## [PROBLEM TO WORK ON]
Where does "target" occur in the listing? Copy every line that holds it.

## [SOURCE MATERIAL]

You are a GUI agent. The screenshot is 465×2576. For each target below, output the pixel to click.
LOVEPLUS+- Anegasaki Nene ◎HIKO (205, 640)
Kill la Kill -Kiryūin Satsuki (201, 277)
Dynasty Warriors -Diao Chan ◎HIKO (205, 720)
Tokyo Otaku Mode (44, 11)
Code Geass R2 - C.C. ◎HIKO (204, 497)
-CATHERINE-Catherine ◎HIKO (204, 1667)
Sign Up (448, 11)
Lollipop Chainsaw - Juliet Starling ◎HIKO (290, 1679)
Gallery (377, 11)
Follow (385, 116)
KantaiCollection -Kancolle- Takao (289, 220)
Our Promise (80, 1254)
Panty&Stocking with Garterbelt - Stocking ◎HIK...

---

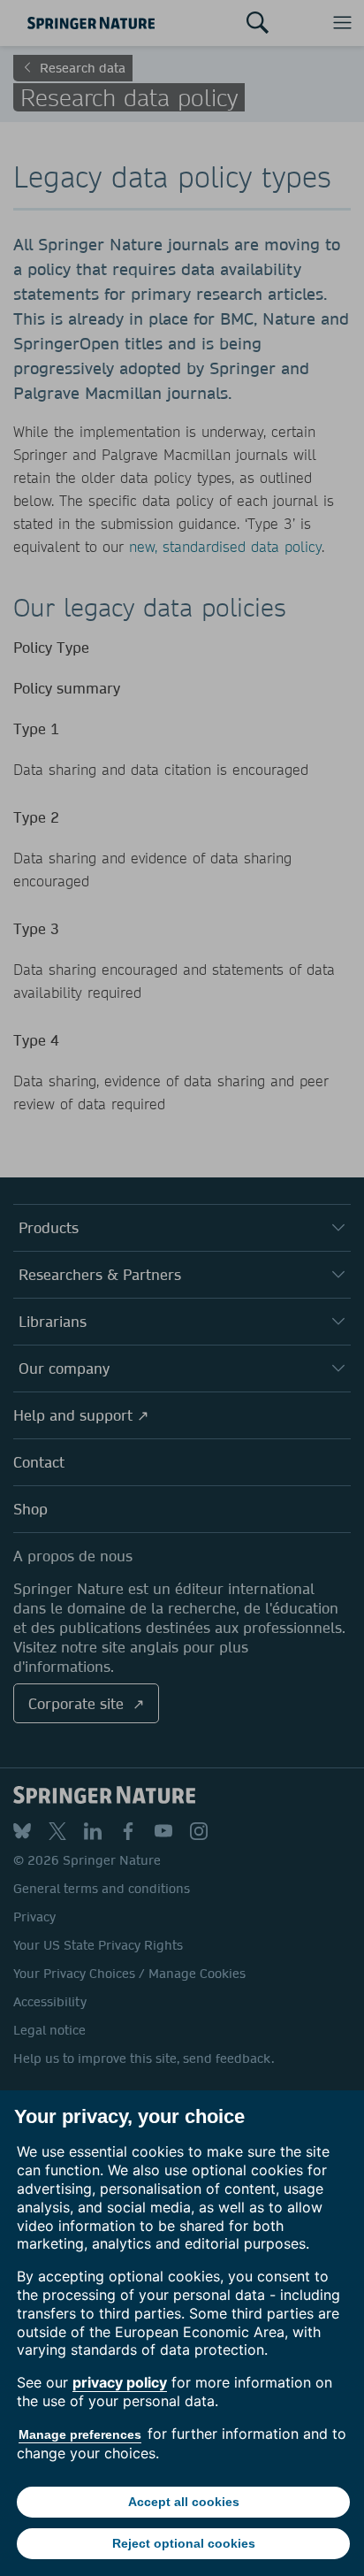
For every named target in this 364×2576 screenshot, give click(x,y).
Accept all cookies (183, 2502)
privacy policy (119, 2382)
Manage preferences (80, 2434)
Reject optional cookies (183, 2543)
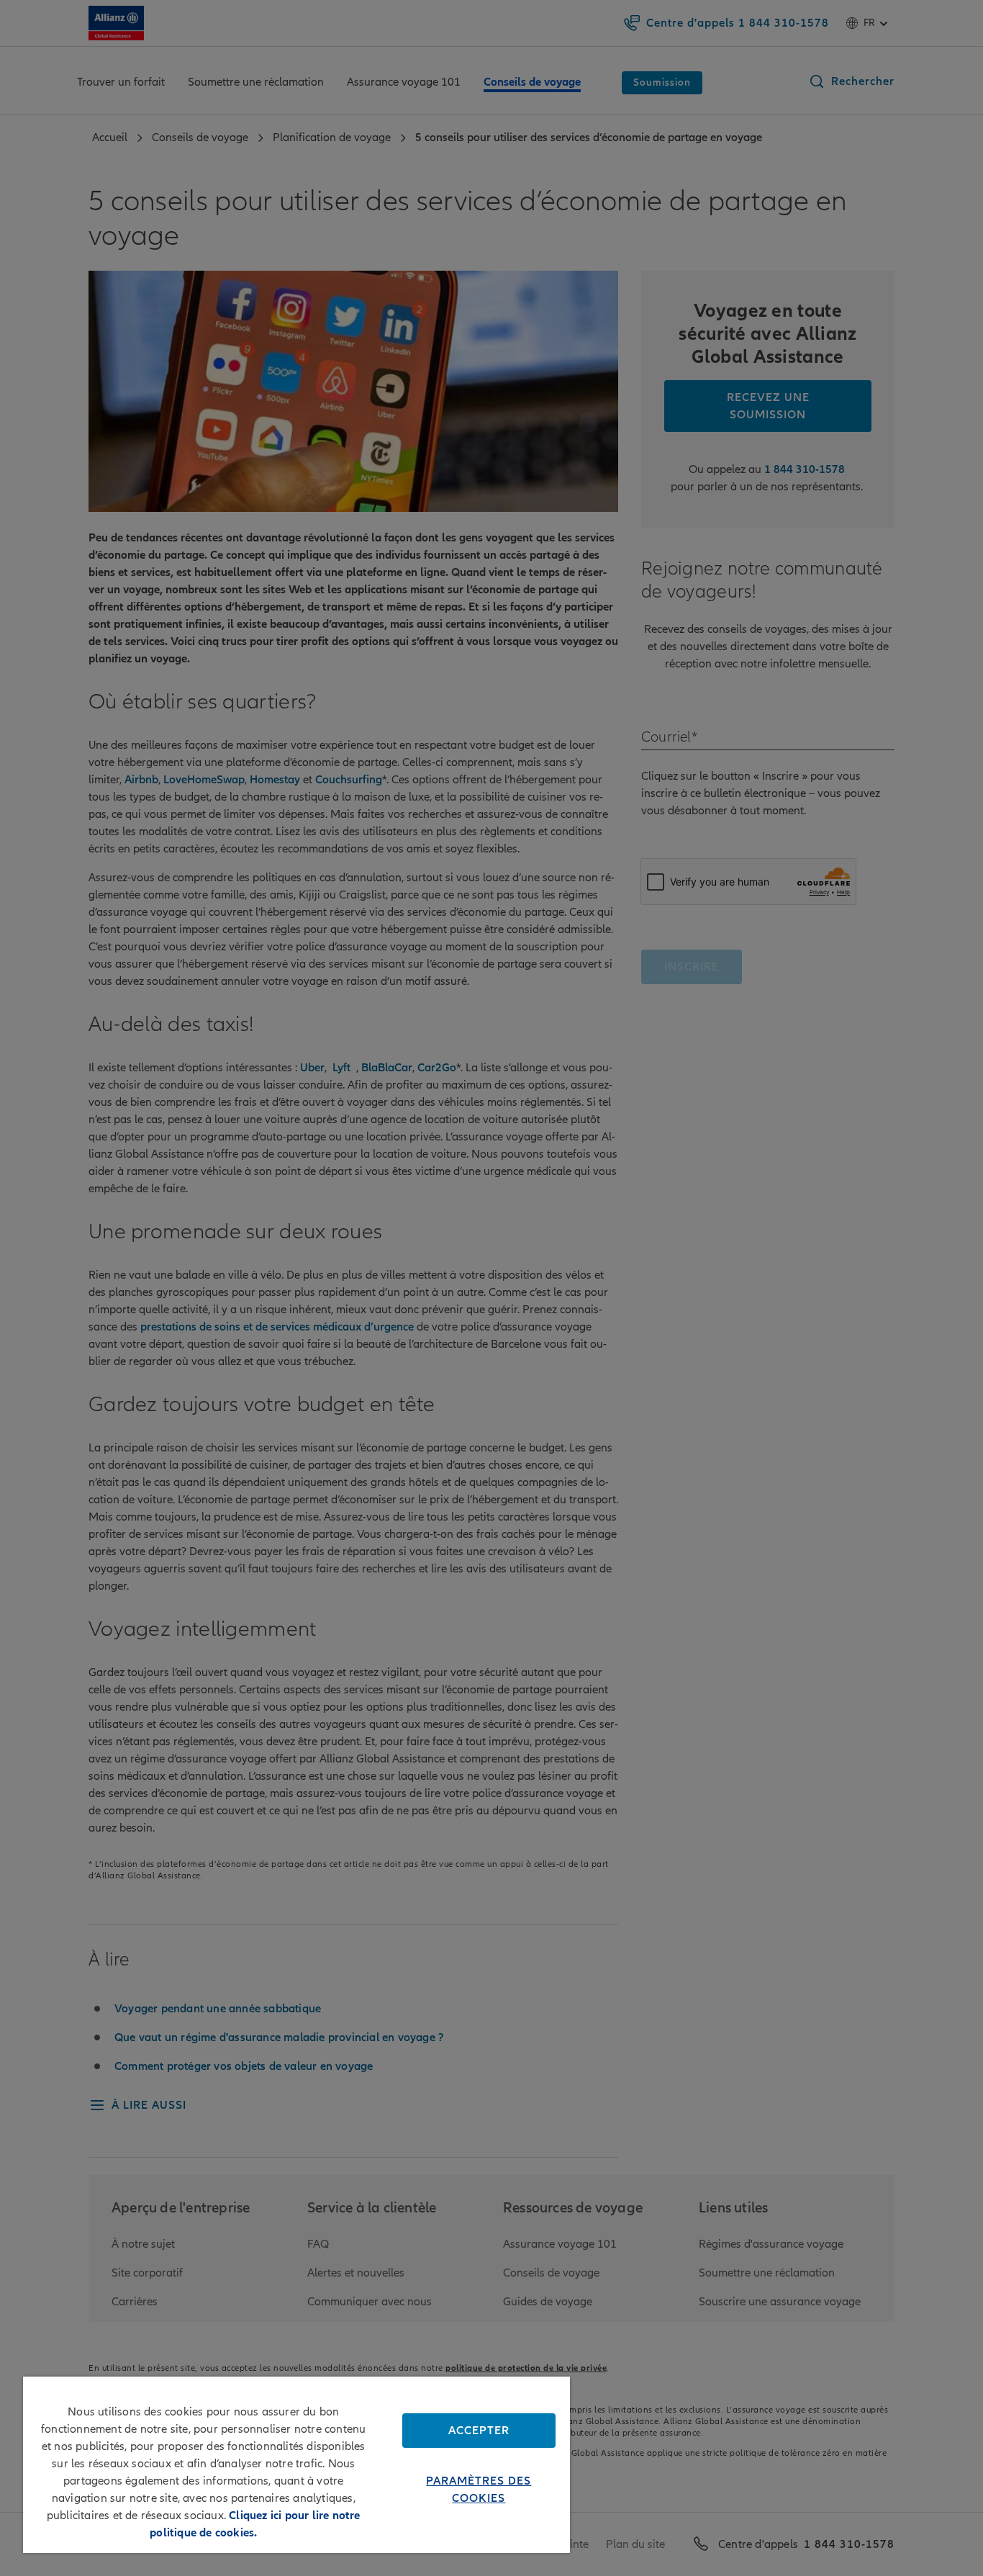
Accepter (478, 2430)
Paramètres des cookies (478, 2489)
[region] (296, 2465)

## [RESULT OF THIS EXERCISE]
You are a GUI agent. The screenshot is 465×2576. For each target below, output the pixel to click.
For every named target in this 364×2576 screenshot, give click(x,y).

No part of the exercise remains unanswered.